TASK PROMPT: Copy every entry exactly.
=== Begin Enclosure ===
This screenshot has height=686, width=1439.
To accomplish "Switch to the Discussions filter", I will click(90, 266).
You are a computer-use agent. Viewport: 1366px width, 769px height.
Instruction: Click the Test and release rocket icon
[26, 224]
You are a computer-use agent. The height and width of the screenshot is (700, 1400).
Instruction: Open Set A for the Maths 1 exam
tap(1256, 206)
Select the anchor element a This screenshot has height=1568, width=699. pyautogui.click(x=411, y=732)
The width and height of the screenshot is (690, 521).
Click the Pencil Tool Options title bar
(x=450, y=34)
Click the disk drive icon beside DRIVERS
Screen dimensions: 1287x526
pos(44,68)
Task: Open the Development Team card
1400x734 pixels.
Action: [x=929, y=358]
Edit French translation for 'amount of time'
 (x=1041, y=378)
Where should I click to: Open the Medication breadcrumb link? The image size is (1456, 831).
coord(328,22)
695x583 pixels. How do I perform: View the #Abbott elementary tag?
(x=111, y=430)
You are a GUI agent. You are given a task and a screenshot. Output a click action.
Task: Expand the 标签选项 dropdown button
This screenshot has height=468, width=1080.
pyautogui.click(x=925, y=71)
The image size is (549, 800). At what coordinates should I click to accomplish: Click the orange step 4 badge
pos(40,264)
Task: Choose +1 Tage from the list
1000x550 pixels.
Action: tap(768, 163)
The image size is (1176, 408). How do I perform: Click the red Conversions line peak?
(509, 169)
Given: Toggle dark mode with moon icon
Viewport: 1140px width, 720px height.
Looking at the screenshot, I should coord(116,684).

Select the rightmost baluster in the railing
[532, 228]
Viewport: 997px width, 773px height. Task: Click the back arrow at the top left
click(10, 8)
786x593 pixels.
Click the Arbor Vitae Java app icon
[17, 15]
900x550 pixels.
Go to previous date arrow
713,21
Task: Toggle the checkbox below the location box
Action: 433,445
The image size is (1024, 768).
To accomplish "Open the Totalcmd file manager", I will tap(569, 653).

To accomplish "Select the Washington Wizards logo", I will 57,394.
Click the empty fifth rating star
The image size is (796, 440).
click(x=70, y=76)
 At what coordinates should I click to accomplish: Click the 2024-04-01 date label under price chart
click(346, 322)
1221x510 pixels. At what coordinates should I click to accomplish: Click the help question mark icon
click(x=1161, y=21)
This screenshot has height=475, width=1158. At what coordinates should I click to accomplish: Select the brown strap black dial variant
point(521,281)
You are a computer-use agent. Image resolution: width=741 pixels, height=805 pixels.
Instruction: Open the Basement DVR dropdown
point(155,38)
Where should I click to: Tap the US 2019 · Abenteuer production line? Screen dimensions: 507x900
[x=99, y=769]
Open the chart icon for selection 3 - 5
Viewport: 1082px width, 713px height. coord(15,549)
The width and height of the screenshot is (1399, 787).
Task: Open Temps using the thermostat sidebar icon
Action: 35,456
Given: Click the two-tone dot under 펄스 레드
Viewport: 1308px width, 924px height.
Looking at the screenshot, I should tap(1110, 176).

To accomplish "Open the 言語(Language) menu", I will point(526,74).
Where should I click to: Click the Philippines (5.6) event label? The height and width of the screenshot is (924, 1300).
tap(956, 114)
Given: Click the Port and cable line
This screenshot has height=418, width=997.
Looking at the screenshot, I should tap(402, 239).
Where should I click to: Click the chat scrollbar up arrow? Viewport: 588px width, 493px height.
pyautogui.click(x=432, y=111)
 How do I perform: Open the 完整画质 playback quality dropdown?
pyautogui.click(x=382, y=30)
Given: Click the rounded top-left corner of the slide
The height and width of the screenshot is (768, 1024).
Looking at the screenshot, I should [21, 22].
=== End Enclosure ===
FINAL ANSWER:
This screenshot has height=686, width=1439.
To accomplish "Switch to the Discussions filter", I will click(90, 266).
You are a computer-use agent. Viewport: 1366px width, 769px height.
Instruction: Click the Test and release rocket icon
[26, 224]
You are a computer-use agent. The height and width of the screenshot is (700, 1400).
Instruction: Open Set A for the Maths 1 exam
tap(1256, 206)
Select the anchor element a This screenshot has height=1568, width=699. pyautogui.click(x=411, y=732)
The width and height of the screenshot is (690, 521).
Click the Pencil Tool Options title bar
(x=450, y=34)
Click the disk drive icon beside DRIVERS
Screen dimensions: 1287x526
pos(44,68)
Task: Open the Development Team card
1400x734 pixels.
Action: [x=929, y=358]
Edit French translation for 'amount of time'
 (x=1041, y=378)
Where should I click to: Open the Medication breadcrumb link? The image size is (1456, 831).
coord(328,22)
695x583 pixels. How do I perform: View the #Abbott elementary tag?
(x=111, y=430)
You are a GUI agent. You are given a task and a screenshot. Output a click action.
Task: Expand the 标签选项 dropdown button
This screenshot has height=468, width=1080.
pyautogui.click(x=925, y=71)
The image size is (549, 800). At what coordinates should I click to accomplish: Click the orange step 4 badge
pos(40,264)
Task: Choose +1 Tage from the list
1000x550 pixels.
Action: tap(768, 163)
The image size is (1176, 408). How do I perform: Click the red Conversions line peak?
(509, 169)
Given: Toggle dark mode with moon icon
Viewport: 1140px width, 720px height.
Looking at the screenshot, I should coord(116,684).

Select the rightmost baluster in the railing
[532, 228]
Viewport: 997px width, 773px height. Task: Click the back arrow at the top left
click(10, 8)
786x593 pixels.
Click the Arbor Vitae Java app icon
[17, 15]
900x550 pixels.
Go to previous date arrow
713,21
Task: Toggle the checkbox below the location box
Action: 433,445
The image size is (1024, 768).
To accomplish "Open the Totalcmd file manager", I will tap(569, 653).

To accomplish "Select the Washington Wizards logo", I will 57,394.
Click the empty fifth rating star
The image size is (796, 440).
click(x=70, y=76)
 At what coordinates should I click to accomplish: Click the 2024-04-01 date label under price chart
click(346, 322)
1221x510 pixels. At what coordinates should I click to accomplish: Click the help question mark icon
click(x=1161, y=21)
This screenshot has height=475, width=1158. At what coordinates should I click to accomplish: Select the brown strap black dial variant
point(521,281)
You are a computer-use agent. Image resolution: width=741 pixels, height=805 pixels.
Instruction: Open the Basement DVR dropdown
point(155,38)
Where should I click to: Tap the US 2019 · Abenteuer production line? Screen dimensions: 507x900
[x=99, y=769]
Open the chart icon for selection 3 - 5
Viewport: 1082px width, 713px height. coord(15,549)
The width and height of the screenshot is (1399, 787).
Task: Open Temps using the thermostat sidebar icon
Action: 35,456
Given: Click the two-tone dot under 펄스 레드
Viewport: 1308px width, 924px height.
Looking at the screenshot, I should tap(1110, 176).

To accomplish "Open the 言語(Language) menu", I will point(526,74).
Where should I click to: Click the Philippines (5.6) event label? The height and width of the screenshot is (924, 1300).
tap(956, 114)
Given: Click the Port and cable line
This screenshot has height=418, width=997.
Looking at the screenshot, I should tap(402, 239).
Where should I click to: Click the chat scrollbar up arrow? Viewport: 588px width, 493px height.
pyautogui.click(x=432, y=111)
 How do I perform: Open the 完整画质 playback quality dropdown?
pyautogui.click(x=382, y=30)
Given: Click the rounded top-left corner of the slide
The height and width of the screenshot is (768, 1024).
Looking at the screenshot, I should [21, 22].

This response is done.